This pancake recipe has become a favourite of mine. For both wholesomeness and flavour, I’m a huge fan of using nut-based flours instead of gluten wherever possible, and this dish is ideal for anyone with a gluten or dairy intolerance. The cashew milk is a cinch to make, but you can use almond or pistachio milk for variety. These pancakes might not be as fluffy as white wheat flour pancakes, but they will certainly be healthier, with a lot more texture and taste.


(makes about 12 pancakes)

4 eggs

100g icing sugar

250g ground almonds

1 teaspoon vanilla bean paste

a pinch of fine table salt

coconut oil spray or vegetable oil spray, for cooking the pancakes

seasonal fruit, prepared as necessary, to serve

basil cress, to garnish

For the pear and fig jam :

500g sugar

2 figs, peeled and chopped

2 pears, peeled, cored and chopped

For the Cashew Milk :

200g unsalted cashew nuts, soaked

overnight in 60ml cold water or to cover

For the peanut butter cream

165ml double cream

35g smooth peanut butter

1 teaspoon sugar

a pinch of fine table salt

The jam can be made up to two weeks in advance and stored in a covered container in the fridge until required. Put the sugar, figs and pears in a saucepan over a medium heat, stirring until the sugar dissolves and the fruit breaks down, then bring to the boil, without stirring. Reduce the heat to low and leave to simmer until the mixture reduces by 20 per cent and you can drag a spoon across the bottom of the pan without the line filling in. Leave to cool completely,then cover and chill until required.

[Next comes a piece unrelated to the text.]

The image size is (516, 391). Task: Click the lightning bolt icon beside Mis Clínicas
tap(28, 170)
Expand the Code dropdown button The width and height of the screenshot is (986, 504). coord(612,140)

The cashew milk and the peanut butter cream can both be made up to two days in advance and chilled until required. To make the cashew milk, transfer the nuts and their soaking water to a blender or food processor and blitz until well blended and creamy. Cover and chill until required.

To make the peanut butter cream, place all the ingredients in a large bowl and beat with an electric mixer until soft peaks form. Cover and chill until required.

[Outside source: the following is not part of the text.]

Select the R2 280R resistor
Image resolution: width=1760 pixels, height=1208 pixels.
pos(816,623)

The actual pancake mixture can also be made up to two days in advance, then covered and chilled until required. Break the eggs into a bowl and lightly beat. Sift over the icing sugar, then beat together until light and fluffy. Stir in the ground almonds and vanilla paste, and continue beating until combined. Gradually beat in the cashew milk until all the ingredients are blended. Season with salt to taste, then cover and chill.

When ready to cook, heat a crêpe pan or frying pan over a medium heat and spray with coconut or vegetable oil. Add 2 generous tablespoons of the pancake mix to the pan and fry for 3 minutes, or until the top is almost set and the consistency isn’t gooey any longer; you want it to be set enough to be able to flip it over. If the first pancake breaks, don’t worry – for some reason it happens to every chef across the world for the first pancake cooked.

Once the top is set, flip the pancake over and cook the other side for 2 minutes. Remove from the pan and keep hot until all the batter is used. Cook as many pancakes at once as will fit in the pan without overcrowding, adding extra coconut oil if necessary between batches.

Divide the pancakes among 4 plates and top with the fig and pear jam and the peanut butter cream. Add fresh fruit, garnish with cress and serve immediately.